» **WHAT YOU NEED TO DO**
Give back every record below word for word, with the pictures omitted.

──────── AVAILABLE RECORDS

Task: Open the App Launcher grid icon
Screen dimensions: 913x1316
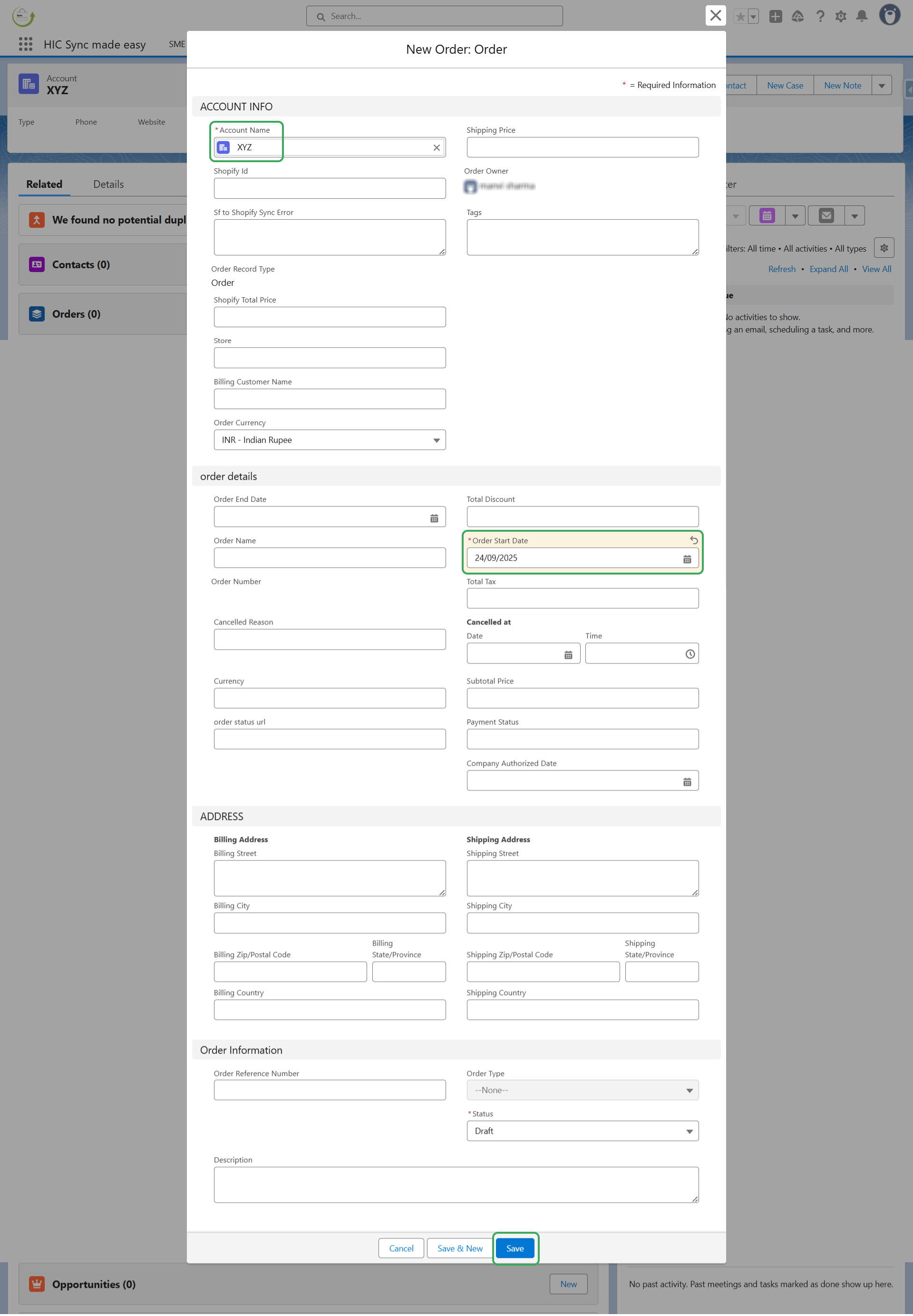Action: pyautogui.click(x=25, y=44)
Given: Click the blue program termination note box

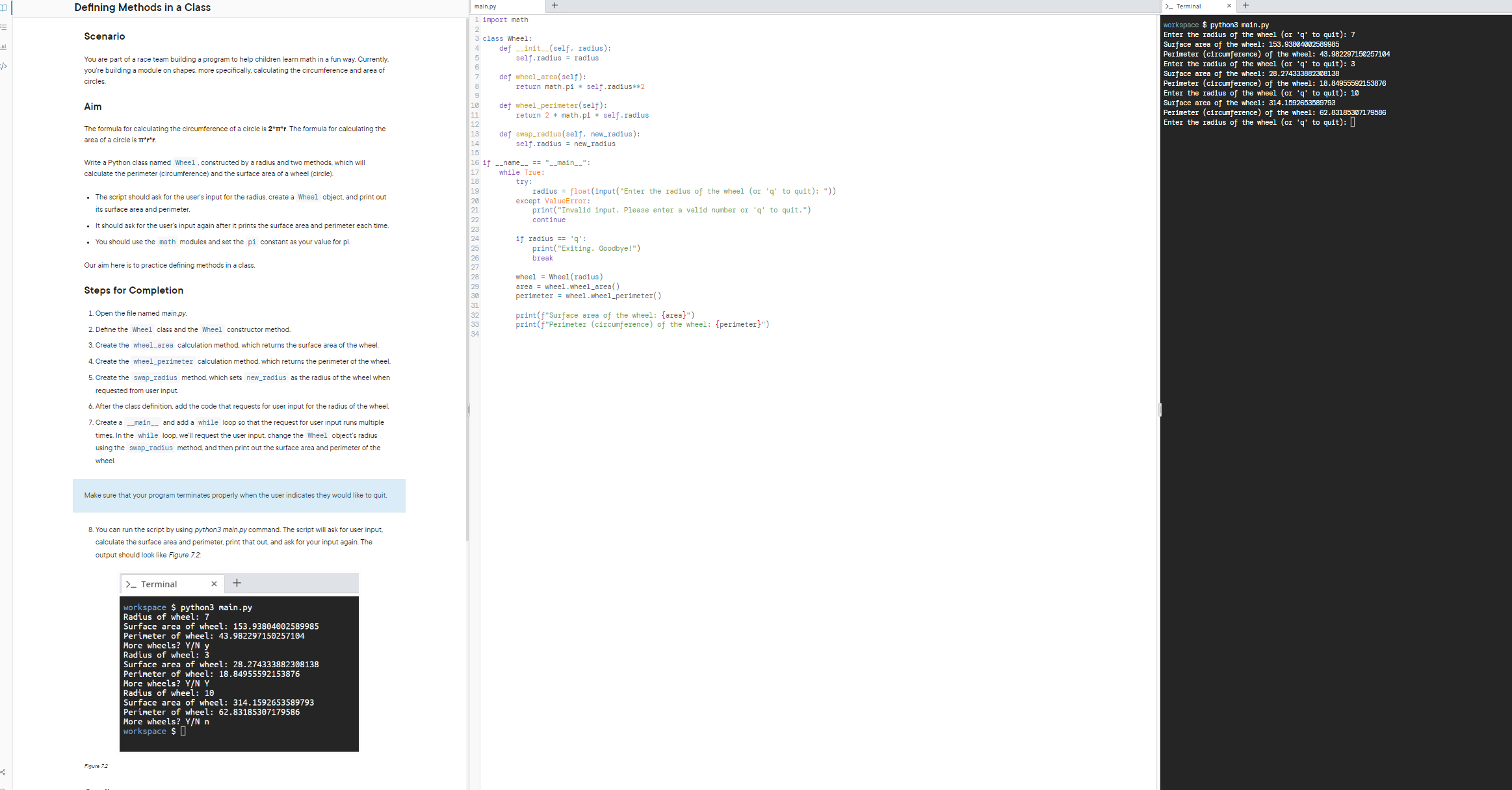Looking at the screenshot, I should pyautogui.click(x=239, y=495).
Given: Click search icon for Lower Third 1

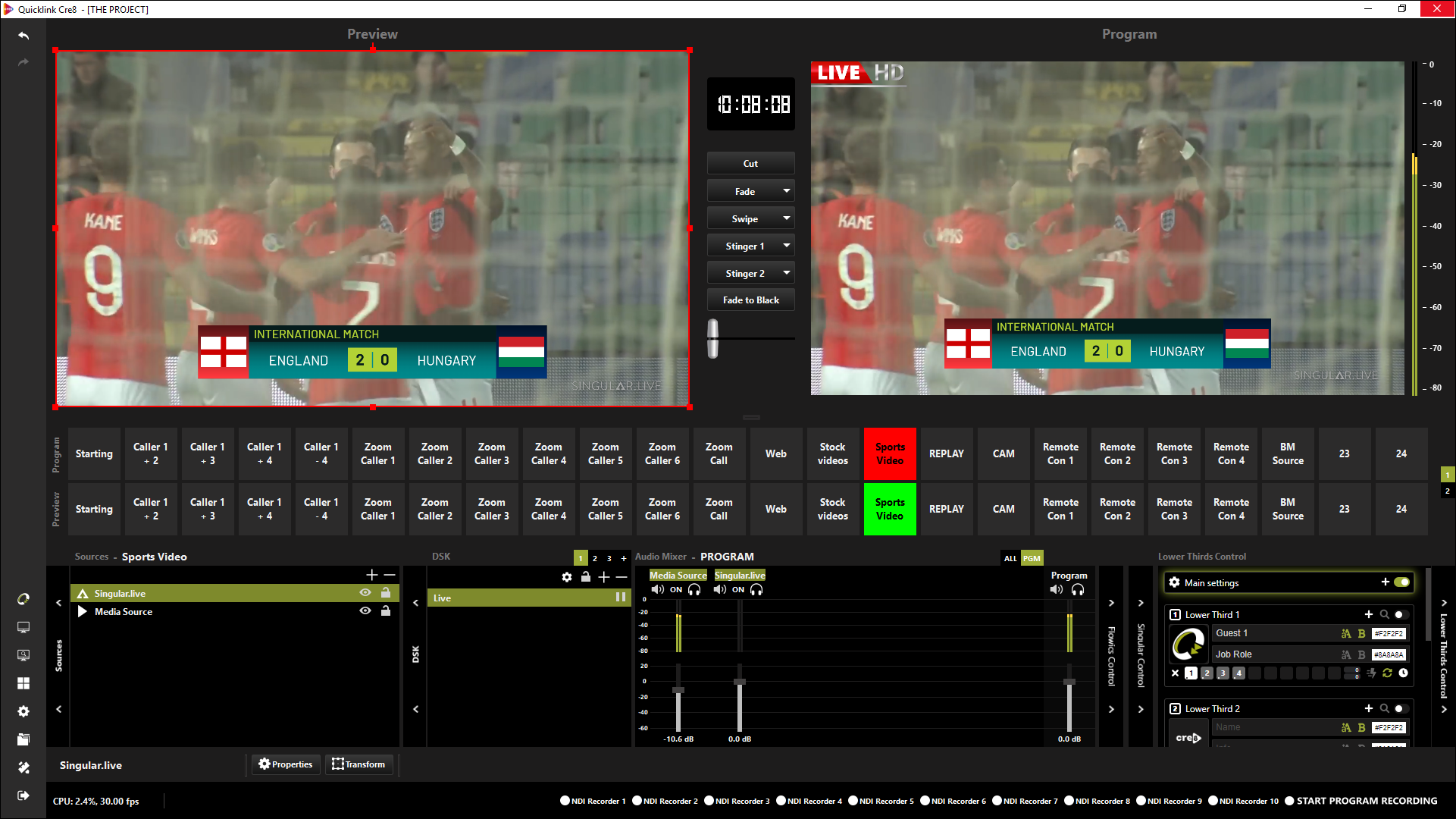Looking at the screenshot, I should [1384, 614].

────────────────

» **WRITTEN REPLY**
Task: Open the App Launcher grid icon
Screen dimensions: 913x1316
Action: pyautogui.click(x=25, y=44)
Given: Click the blue program termination note box

Looking at the screenshot, I should pyautogui.click(x=239, y=495).
Given: Click search icon for Lower Third 1

Looking at the screenshot, I should [1384, 614].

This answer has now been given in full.